Copy the entries below word for word, starting with the line containing "The image size is (471, 571)." and continuing through the line containing "split-line: Split the current parent node is", both lines included. Omit the pictures.

*Supplied records*
□ □ □ □ □ □ □

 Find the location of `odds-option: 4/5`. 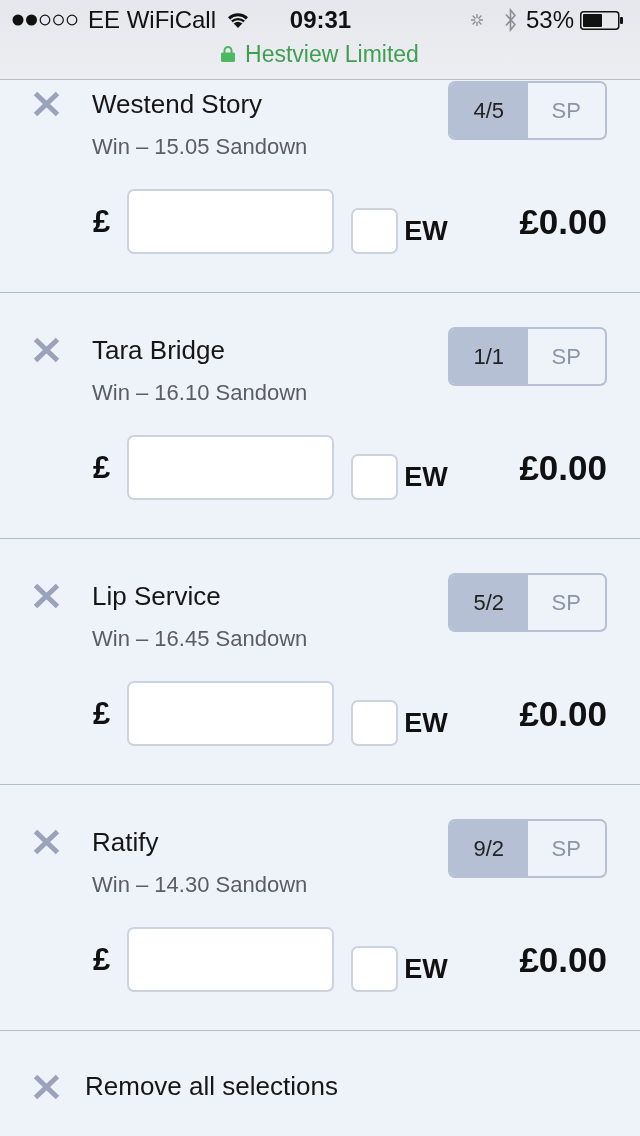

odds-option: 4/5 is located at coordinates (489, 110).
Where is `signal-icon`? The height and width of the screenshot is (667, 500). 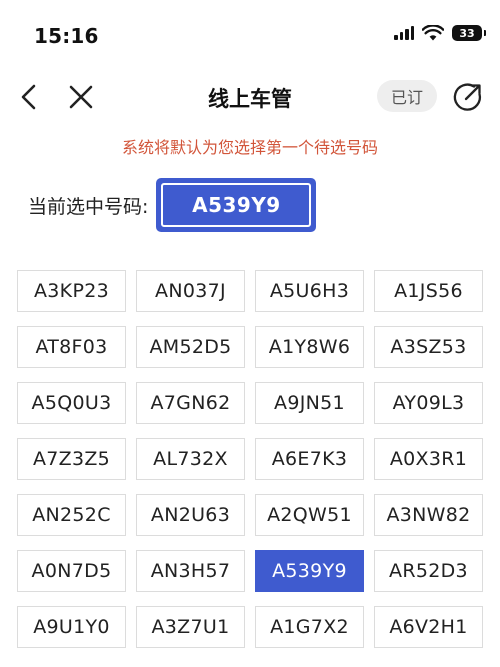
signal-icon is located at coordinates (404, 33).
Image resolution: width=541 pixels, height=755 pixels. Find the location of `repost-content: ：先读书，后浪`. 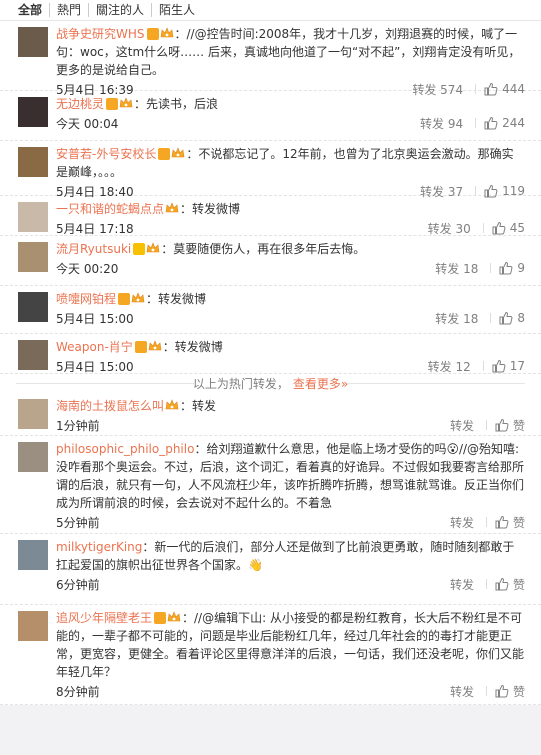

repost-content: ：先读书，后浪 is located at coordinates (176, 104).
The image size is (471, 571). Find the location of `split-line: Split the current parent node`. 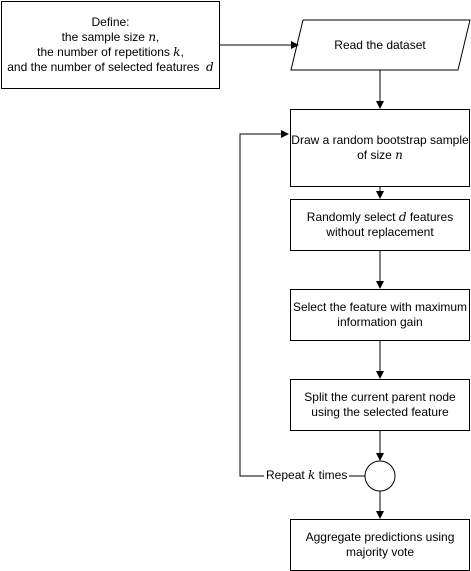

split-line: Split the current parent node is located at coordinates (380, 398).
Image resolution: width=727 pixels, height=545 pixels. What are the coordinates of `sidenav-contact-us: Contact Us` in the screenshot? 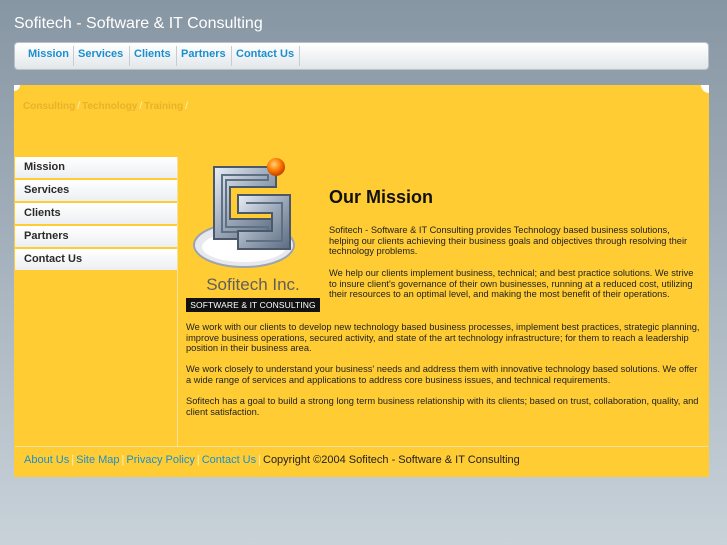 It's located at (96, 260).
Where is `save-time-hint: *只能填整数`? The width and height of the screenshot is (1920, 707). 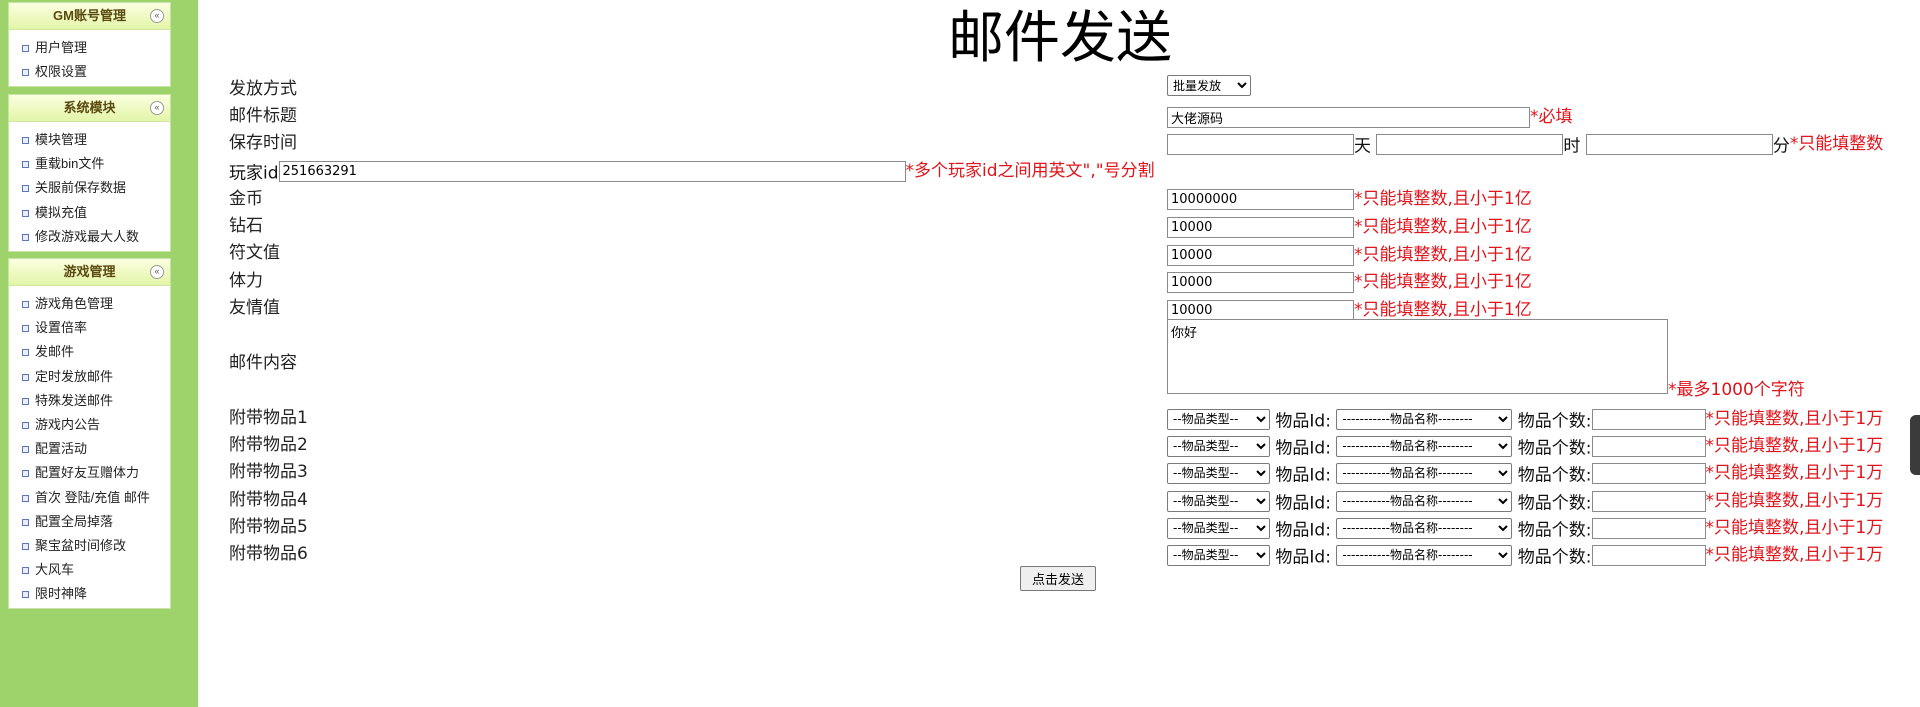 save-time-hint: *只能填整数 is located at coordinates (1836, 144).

□ □ □ □ □ □ □

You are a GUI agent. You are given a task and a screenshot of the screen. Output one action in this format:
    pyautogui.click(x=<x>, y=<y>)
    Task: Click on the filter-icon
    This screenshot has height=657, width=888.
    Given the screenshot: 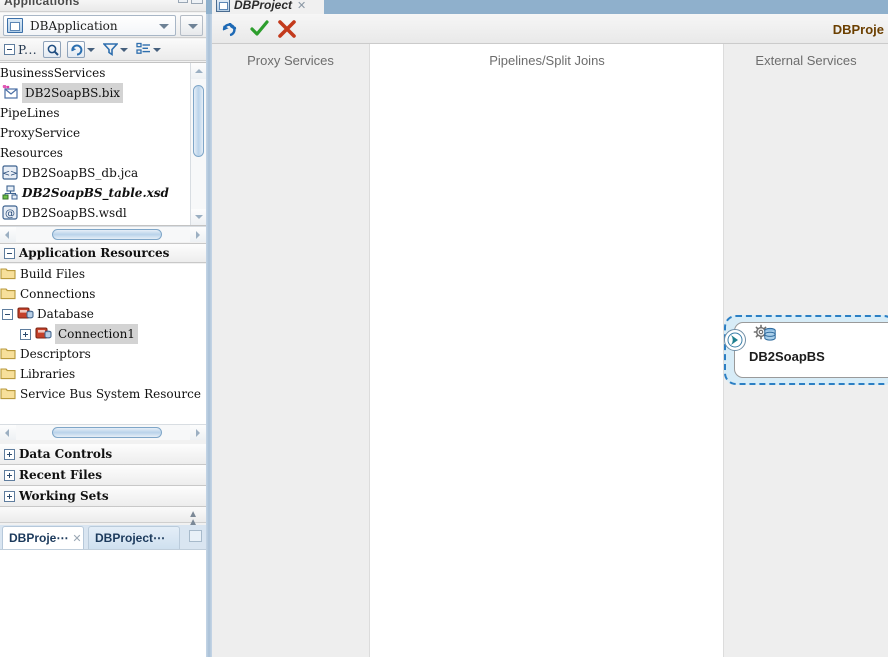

□ □ □ □ □ □ □

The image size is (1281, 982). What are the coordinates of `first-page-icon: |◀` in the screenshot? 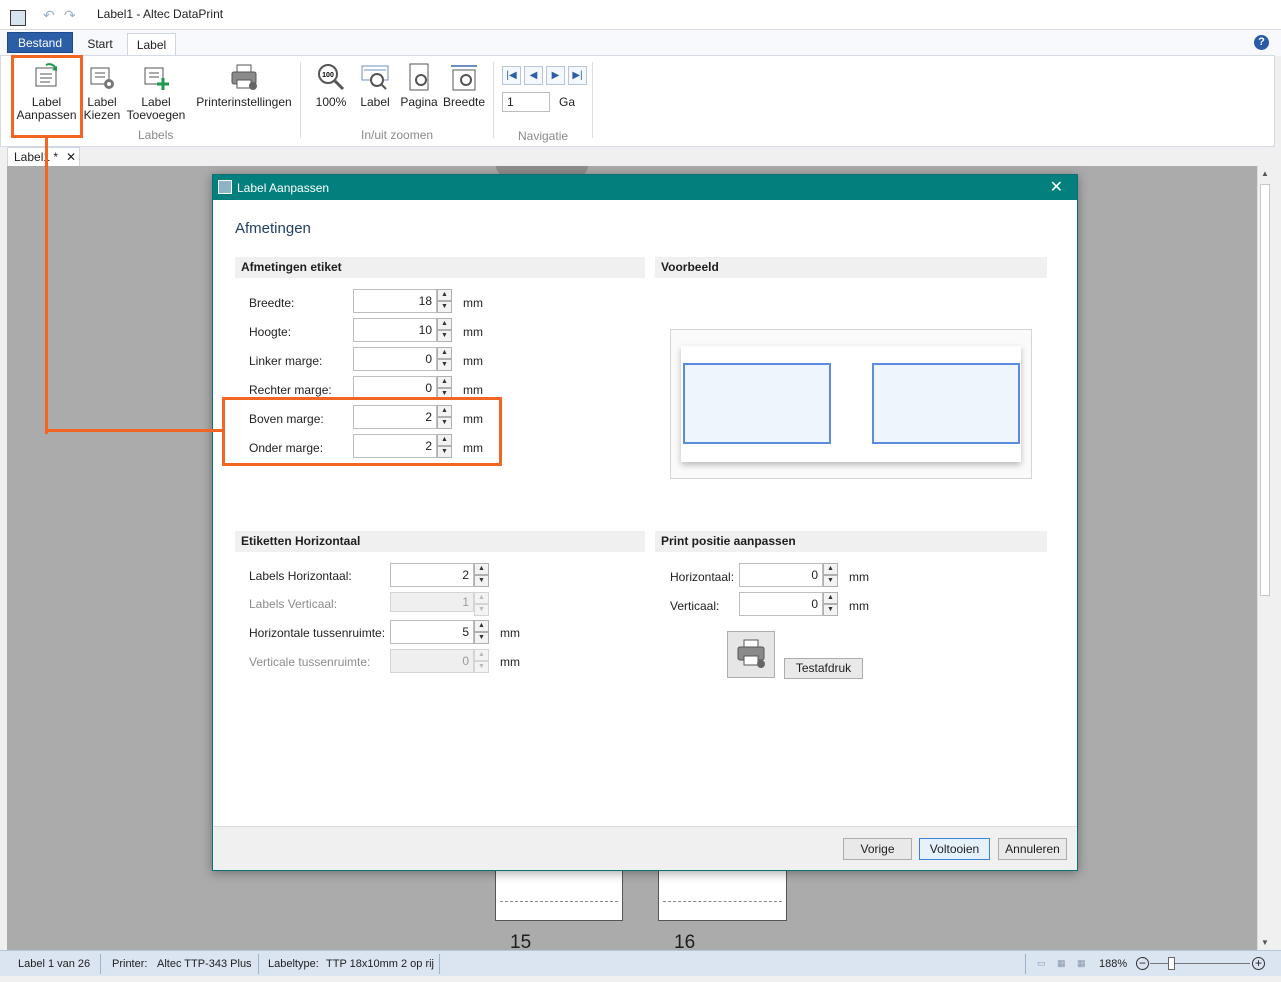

□ □ □ □ □ □ □

*Written answer*
The image size is (471, 571). Find the location of `split-line: Split the current parent node`. 

split-line: Split the current parent node is located at coordinates (380, 398).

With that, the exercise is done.